All 27 businesses that applied for COVID-19 help from the City of Knox will get funding, but they may not see it for several more weeks. Mayor Dennis Estok told the city council Tuesday that the city is all set to go, but there appears to be a holdup with the Indiana Office of Community and Rural Affairs.
“We still do not have any release of funds,” Estok said. “In fact, none of the 13 communities – OCRA has not released any funds, period.”
Lieutenant Governor Suzanne Crouch, who oversees OCRA, was asked about the issue during Wednesday’s COVID-19 briefing. “What I’m going to have to do is go to OCRA and find out why, specifically, certain communities have not received their dollars,” she said. “It may be something on their end, in terms of information that they need to get us, and perhaps, it is something on our end.”
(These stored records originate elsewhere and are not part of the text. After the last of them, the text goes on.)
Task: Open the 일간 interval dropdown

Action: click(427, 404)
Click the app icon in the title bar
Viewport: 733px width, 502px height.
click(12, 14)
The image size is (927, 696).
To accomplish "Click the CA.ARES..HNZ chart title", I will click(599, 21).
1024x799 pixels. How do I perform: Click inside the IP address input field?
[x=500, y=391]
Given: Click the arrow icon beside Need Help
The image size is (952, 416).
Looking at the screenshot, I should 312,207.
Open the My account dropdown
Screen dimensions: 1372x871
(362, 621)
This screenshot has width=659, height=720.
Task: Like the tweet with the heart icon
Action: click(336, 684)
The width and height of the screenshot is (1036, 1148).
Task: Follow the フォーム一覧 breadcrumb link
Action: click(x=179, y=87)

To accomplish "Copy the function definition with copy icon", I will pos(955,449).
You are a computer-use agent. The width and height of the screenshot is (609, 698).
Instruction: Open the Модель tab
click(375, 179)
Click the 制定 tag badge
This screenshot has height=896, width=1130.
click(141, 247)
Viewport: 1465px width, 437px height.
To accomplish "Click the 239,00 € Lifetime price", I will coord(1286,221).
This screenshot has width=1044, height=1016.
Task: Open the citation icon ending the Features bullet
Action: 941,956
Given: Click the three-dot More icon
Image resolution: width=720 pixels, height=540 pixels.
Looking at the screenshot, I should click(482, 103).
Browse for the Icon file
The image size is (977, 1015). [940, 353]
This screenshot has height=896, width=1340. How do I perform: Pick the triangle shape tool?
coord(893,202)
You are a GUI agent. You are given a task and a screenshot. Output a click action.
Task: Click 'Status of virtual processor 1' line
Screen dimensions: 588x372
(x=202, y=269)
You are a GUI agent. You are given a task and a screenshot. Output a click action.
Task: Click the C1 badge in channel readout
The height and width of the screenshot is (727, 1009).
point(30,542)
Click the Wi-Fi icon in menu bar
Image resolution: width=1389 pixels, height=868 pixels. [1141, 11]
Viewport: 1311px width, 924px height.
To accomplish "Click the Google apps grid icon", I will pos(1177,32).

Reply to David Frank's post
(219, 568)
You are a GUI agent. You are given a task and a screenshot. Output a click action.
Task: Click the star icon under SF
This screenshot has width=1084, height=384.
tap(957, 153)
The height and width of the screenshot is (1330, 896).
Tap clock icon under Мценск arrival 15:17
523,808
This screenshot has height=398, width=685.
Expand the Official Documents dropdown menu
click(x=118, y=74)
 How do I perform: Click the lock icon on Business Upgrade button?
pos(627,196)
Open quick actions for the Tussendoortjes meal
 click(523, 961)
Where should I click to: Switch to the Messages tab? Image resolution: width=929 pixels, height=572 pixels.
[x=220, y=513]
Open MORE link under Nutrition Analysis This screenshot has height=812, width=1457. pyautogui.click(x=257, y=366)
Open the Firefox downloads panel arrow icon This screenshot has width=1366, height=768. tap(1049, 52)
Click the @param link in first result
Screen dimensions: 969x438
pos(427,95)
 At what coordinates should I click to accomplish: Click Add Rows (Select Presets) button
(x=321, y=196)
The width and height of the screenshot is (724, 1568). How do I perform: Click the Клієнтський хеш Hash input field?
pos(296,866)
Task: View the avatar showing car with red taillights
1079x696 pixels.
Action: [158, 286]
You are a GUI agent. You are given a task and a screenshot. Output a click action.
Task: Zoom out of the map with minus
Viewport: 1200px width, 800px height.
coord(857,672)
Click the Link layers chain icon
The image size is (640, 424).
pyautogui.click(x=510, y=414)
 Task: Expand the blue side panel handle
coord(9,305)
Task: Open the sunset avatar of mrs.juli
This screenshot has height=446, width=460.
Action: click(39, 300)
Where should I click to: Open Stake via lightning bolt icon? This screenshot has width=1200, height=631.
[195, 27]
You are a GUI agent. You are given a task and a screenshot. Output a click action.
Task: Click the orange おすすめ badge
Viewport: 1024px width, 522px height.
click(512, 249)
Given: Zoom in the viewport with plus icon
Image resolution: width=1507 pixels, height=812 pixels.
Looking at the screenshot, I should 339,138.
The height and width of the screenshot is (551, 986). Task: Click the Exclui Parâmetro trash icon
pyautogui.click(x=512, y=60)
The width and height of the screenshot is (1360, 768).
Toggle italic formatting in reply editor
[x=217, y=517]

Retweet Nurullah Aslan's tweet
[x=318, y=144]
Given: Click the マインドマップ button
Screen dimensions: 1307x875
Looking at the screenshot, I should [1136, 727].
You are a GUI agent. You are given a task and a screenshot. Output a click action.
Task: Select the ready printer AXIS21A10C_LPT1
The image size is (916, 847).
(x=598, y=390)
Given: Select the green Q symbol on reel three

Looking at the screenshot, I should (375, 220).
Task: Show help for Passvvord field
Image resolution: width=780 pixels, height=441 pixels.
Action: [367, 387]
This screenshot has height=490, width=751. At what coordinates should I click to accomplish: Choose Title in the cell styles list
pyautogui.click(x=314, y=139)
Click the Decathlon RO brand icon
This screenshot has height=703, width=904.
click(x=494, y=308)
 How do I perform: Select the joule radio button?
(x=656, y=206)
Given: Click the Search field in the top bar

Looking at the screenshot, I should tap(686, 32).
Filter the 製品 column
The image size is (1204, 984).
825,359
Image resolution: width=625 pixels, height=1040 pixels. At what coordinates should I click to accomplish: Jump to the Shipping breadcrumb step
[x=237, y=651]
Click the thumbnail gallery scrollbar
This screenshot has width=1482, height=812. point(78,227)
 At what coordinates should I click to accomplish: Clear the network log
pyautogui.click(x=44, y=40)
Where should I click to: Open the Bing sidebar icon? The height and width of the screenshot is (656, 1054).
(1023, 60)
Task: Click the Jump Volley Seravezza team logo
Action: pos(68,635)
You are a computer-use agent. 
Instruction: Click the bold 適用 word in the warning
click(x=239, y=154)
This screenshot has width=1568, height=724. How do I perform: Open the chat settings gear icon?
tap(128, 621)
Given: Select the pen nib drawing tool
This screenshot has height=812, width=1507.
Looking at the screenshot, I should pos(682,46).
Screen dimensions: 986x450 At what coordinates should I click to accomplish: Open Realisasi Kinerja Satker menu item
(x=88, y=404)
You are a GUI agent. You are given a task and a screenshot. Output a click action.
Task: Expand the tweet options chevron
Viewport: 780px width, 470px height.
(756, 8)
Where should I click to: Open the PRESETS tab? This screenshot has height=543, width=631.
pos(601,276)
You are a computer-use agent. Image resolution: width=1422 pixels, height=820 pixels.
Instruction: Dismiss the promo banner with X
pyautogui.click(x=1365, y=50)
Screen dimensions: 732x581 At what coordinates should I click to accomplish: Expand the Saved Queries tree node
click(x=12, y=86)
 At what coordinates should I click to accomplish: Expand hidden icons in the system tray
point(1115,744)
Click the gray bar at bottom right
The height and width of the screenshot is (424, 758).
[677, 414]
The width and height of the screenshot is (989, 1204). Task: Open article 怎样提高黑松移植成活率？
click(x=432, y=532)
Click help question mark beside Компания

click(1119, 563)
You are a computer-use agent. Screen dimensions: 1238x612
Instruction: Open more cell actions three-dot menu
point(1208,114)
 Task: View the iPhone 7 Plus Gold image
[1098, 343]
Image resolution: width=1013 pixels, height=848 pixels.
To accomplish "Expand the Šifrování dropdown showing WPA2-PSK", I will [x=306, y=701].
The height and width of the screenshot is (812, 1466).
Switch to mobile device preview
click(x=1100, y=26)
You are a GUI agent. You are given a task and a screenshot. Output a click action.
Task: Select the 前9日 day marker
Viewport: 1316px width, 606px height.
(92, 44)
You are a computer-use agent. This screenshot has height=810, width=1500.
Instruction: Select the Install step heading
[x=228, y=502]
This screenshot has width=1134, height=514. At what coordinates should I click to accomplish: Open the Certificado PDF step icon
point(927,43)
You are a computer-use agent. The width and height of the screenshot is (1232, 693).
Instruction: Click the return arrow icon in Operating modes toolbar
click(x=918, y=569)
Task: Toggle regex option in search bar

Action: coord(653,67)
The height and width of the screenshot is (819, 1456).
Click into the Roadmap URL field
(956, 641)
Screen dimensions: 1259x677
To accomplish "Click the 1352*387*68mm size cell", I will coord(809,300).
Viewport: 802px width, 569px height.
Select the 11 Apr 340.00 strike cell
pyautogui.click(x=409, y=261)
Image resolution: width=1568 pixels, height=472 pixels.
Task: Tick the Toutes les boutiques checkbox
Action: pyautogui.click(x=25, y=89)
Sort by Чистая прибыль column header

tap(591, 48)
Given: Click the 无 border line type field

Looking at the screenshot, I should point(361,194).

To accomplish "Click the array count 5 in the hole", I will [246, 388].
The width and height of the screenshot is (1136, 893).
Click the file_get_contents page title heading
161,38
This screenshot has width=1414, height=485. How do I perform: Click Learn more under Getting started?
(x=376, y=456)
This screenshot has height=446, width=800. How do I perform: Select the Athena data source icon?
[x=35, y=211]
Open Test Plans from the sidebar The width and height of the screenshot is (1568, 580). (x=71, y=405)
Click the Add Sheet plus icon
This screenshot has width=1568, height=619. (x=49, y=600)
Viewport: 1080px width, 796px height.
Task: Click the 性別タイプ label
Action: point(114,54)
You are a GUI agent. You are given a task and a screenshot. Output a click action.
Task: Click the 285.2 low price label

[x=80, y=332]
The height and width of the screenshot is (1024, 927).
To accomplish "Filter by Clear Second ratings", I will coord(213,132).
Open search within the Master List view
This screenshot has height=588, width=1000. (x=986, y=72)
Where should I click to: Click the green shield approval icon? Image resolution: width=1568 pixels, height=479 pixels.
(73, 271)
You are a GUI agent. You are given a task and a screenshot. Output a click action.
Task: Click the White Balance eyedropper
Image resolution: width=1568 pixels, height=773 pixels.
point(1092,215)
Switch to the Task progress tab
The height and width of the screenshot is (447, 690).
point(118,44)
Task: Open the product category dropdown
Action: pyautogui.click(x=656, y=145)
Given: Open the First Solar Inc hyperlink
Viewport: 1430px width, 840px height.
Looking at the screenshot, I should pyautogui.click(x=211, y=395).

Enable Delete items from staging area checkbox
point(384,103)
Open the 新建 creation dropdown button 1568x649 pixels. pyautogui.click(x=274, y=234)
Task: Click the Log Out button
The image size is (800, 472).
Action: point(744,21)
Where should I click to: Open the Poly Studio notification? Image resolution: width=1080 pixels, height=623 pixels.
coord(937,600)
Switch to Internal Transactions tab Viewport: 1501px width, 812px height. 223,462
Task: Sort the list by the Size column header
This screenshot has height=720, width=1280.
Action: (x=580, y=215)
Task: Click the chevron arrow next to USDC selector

The City of Knox was awarded $250,000 from the OCRA’s COVID-19 Response Program to give grants to local businesses. Mayor Estok said OCRA still had to determine what information it needs from the grant recipients. After that, a public hearing would have to be advertised and held.
Estok is telling businesses not to expect the money until the end of July. “It’s not on the city’s part,” he said. “It’s coming down from HUD and then to OCRA, and I think right now it’s in OCRA’s hands. So they’ve got to get their – together and get the money out. That’s the purpose of it. They can’t wait a year. Some of these businesses might not even be here.”
Even though Knox was awarded the money back in April, the city has still had to go through many of the procedural steps from the usual grant process. A formal grant application to OCRA was just approved by the city council earlier this month.
North Judson and Pulaski County are planning to apply for grant funding to launch similar programs of their own.